Já era noite e o general Lott recebeu, em casa, o general Odílio Denys, comandante da Região Militar do Rio de Janeiro. Contou a ele tudo que aconteceu naquela tarde, no Gabinete da Presidência da República. O comandante chamou o ministro para reagir. Ele não aceitou. Se despediram. Quando chegou a madrugada, Lott, que até então não havia conseguido dormir, levantou da cama, se aprontou e foi para a casa do general.
Estava amanhecendo o 11 de novembro. Seguiram para o Ministério da Guerra, já na companhia de outros generais. Ali, instalaram as bases militares para agir em nome da lei e da ordem.
O dia já tinha clareado quando Lott foi avisado que o presidente Carlos Luz estava ao telefone. Não foi atendê-lo. Estava ocupado. Tanques e outros veículos do Exército já eram vistos pelas ruas do Rio. Carlos Luz percebeu a situação embaraçosa que havia criado para si e para o governo e se refugiou num navio da Marinha, o cruzador Tamandaré. Com ele, ministros, assessores e o coronel Jurandir Mamede.

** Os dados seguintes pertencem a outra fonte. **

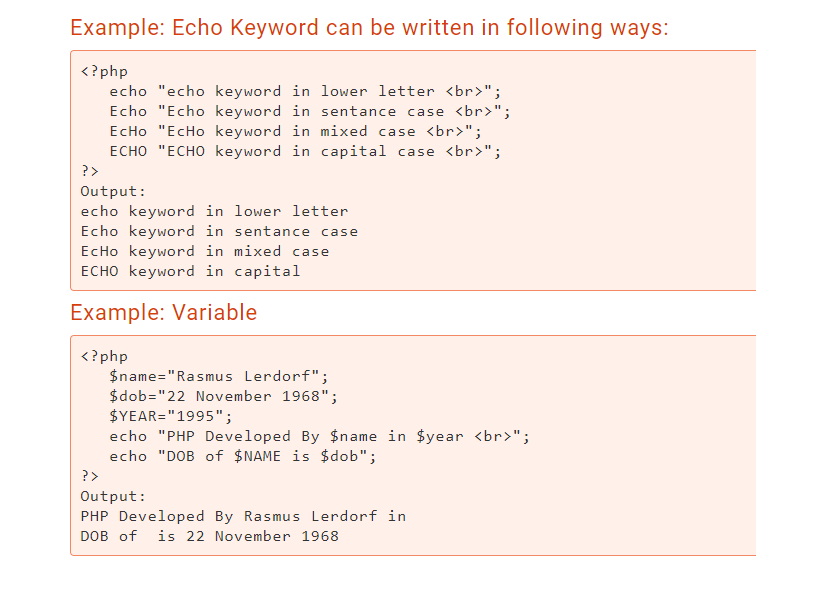This screenshot has width=834, height=594.
Task: Click the $dob="22 November 1968" code line
Action: [x=224, y=396]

No decorrer dos fatos, com o presidente Café Filho hospitalizado e Carlos Luz refugiado, o general Lott conseguiu que o Congresso aprovasse o impedimento do presidente em exercício, que foi substituído pelo senador Nereu Ramos, presidente do Senado. Carlos Lacerda partiu para um exílio voluntário. O presidente Café Filho, depois de receber alta médica, teve seu impedimento também aprovado no Congresso. Em 31 de janeiro de 1956, Nereu Ramos passou o governo para o presidente eleito Juscelino Kubitscheck. O general Teixeira Lott chegou a concorrer à Presidência da República contra Jânio Quadros, nas eleições de 1960. Quatro anos depois, se retirou da vida pública por discordar do Golpe Militar de primeiro de abril de 1964. Morreu aos 89 anos, em 1984, no Rio de Janeiro.